Over-Representation Analysis or Enrichment Analysis (ORA)

This method measures the percentage of genes in a pathway or any gene group that have differential expression. The aim of ORA is to get a list of the most relevant pathways, ordered in accordance to a p-value. The basic hypothesis in ORA is that relevant pathways can be identified by the number of genes differently expressed in the experiment that pathways contain. The statistical significance of the overlap between genes from a pathway and the list of differently expressed genes is determined by such statistical tests as Fisher's exact test, hypergeometric distribution test or Jaccard index.

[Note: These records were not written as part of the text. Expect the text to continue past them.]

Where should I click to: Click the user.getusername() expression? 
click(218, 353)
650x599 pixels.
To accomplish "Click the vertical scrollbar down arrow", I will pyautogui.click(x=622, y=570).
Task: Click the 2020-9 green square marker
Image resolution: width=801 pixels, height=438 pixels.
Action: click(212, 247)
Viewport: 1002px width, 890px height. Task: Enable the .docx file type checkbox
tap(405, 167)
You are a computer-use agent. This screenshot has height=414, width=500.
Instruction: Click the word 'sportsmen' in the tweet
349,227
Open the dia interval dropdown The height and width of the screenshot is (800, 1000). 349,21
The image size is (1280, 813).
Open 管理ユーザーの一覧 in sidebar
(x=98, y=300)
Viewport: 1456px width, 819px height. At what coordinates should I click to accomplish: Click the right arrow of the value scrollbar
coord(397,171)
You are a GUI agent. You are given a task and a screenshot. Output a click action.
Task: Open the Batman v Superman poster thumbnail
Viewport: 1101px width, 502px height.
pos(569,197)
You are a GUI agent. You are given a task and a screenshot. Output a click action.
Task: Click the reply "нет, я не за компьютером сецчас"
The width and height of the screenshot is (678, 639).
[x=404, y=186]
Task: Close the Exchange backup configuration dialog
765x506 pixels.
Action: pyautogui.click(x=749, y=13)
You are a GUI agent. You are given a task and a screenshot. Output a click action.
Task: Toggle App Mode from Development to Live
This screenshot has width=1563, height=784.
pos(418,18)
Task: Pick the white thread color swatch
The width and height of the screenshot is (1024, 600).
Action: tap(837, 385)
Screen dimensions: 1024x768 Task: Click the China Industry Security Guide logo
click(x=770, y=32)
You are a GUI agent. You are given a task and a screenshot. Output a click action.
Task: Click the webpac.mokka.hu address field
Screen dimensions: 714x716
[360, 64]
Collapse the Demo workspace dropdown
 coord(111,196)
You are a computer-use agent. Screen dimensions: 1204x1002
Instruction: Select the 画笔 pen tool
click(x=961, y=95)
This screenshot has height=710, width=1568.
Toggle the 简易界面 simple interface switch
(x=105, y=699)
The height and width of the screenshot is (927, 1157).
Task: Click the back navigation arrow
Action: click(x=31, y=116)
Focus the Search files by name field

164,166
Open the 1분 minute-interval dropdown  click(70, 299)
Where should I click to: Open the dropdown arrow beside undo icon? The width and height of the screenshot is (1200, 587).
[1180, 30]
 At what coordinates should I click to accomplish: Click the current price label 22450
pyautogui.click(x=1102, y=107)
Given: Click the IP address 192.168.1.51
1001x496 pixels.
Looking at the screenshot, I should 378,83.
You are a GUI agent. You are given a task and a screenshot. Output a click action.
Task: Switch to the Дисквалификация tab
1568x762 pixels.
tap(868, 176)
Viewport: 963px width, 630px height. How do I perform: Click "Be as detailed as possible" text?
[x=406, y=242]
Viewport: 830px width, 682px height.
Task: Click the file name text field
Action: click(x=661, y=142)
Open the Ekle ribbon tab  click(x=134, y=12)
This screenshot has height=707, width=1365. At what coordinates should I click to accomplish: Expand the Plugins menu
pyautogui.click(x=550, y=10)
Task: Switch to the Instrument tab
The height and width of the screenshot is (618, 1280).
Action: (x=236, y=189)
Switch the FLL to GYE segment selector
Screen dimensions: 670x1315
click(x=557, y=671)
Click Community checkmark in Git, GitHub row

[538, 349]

Functional Class Scoring (FCS)

This method analyzes the expression change of overall genes in the list of differently expressed in experiment genes. FCS discards the ORA cut-off threshold limitation. The aim of FCS is to evaluate differently expressed genes enrichment scores using pathways as gene sets to perform their computations. One of the first and most popular methods deploying the FCS approach is the Gene Set Enrichment Analysis.

Pathway Topology (PT)

Pathway topology is essentially the same as FCS, except PT uses gene-level statistics through different databases integration. However the critical difference is that by leveraging the information about role, position, and direction of interaction from the pathway database, PT is able to re-score the significance of a pathway as the linkages change, whereas FCS will always provide the same score. Examples for PT approaches include Signaling Pathway Impact Analysis, EnrichNet, GGEA, and TopoGSA.

Notable companies

Several companies have licensed software to perform a number of analytic methods on gene set. Most of free software solutions provide only links to online pathway collections; rather commercial ones have their own collections. The choice of best software depends on user skills, cost and time which one could spend on pathways analysis. Ingenuity, for example, charges a fee for use of their software. Some software, like STRING or Cytoscape are an open-source. However, Ingenuity maintains a knowledge base to compare gene expression data to. Pathways Studio is commercial software which allows to search biologically relevant facts, analyze experiments and create pathways. Pathways Studio Viewer is a free resource from that company for making acquaintance with Pathway Studio interactive pathway collection and database. Only two commercial applications are known to offer pathway topology based analyses, PathwayGuide from and MetaCore from Thomson Reuters. Advaita uses the peer reviewed Signaling Pathway Impact Analysis method while the MetaCore method is unpublished.

Limits

Missing annotations on cell types and conditions

Many current methods for pathway analysis depend on existing databases. The data used, however, is not always completely annotated. Many genes interactions in databases are relatively speculative as they are based on scientific facts, are pulled from a specific cell type or disease. Also most canonical pathways are built using the knowledge obtained from a limited number of experiments with narrow cell models. Therefore, interpretation of results of pathway analysis of omics data obtained from different tissues should be done with caution.